### [DIRECTIONS]
a) Print the part of the service-animal post between "A crowd was" and "wounds at times.", inclusive, word for word.
b) According to the service-animal post, what was Terry unable to produce when she was asked to leave?
-- PAGE EXTRACT start --
I go to church this morning. This is good.
I go to lunch with a small group of friends. This is also good.
I go to Aldi's and raised my voice. This too, is good.
We should raise our voice against injustice. Aldi's in Glen Carbon refused to allow Terry to buy groceries. Terry depends on her trained service animal much like you might depend on your eyes or your legs to accomplish routine tasks. The dog was sporting his "accessibility jacket" indicating that he was not a pet. Yet, Terry was approached first by a clerk and then by a Manager who asked her to leave when she could not produce a card identifying the service animal. Can you imagine having to produce a card for your eyes or your legs or even your unruly children?
A crowd was gathered at the check-out and Terry felt humiliated and understandably angry. She went home without any groceries and called me. I was livid and it didn't even happen to me. It's strange how sometimes we give ourselves emotional permission to become angry over another person's injuries and yet not so much with our own wounds at times.
-- PAGE EXTRACT end --
-- STORED RECORDS start --
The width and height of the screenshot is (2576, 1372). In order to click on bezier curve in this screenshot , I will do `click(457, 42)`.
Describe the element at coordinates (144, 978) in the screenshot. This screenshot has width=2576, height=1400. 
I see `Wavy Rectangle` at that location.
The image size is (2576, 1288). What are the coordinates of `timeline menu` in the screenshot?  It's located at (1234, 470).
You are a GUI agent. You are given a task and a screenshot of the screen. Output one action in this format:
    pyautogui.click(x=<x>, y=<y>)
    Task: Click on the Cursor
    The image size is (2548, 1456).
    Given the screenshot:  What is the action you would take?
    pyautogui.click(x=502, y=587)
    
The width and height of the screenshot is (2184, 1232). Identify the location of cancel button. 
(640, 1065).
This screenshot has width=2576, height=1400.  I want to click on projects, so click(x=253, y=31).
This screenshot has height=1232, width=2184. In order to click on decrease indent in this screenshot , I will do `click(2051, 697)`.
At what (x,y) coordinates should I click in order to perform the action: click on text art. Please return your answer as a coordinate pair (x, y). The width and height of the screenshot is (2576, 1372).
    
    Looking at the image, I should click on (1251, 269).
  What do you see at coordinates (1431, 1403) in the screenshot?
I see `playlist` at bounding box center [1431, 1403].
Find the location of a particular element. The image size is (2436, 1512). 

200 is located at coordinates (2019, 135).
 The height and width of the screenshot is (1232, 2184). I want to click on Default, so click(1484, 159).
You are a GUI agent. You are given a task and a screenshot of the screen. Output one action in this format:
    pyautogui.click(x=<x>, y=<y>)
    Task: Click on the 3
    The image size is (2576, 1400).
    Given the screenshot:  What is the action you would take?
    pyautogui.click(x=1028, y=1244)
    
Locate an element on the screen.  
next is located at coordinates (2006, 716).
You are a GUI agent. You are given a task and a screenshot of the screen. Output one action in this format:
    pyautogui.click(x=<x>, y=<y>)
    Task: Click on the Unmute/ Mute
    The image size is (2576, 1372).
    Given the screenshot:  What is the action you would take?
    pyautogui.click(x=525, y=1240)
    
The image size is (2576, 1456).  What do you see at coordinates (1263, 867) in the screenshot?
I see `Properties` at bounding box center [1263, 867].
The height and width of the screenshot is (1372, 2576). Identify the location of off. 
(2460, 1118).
-- STORED RECORDS end --
### [ANSWERS PROVIDED]
a)
A crowd was gathered at the check-out and Terry felt humiliated and understandably angry. She went home without any groceries and called me. I was livid and it didn't even happen to me. It's strange how sometimes we give ourselves emotional permission to become angry over another person's injuries and yet not so much with our own wounds at times.

b) A card identifying the service animal.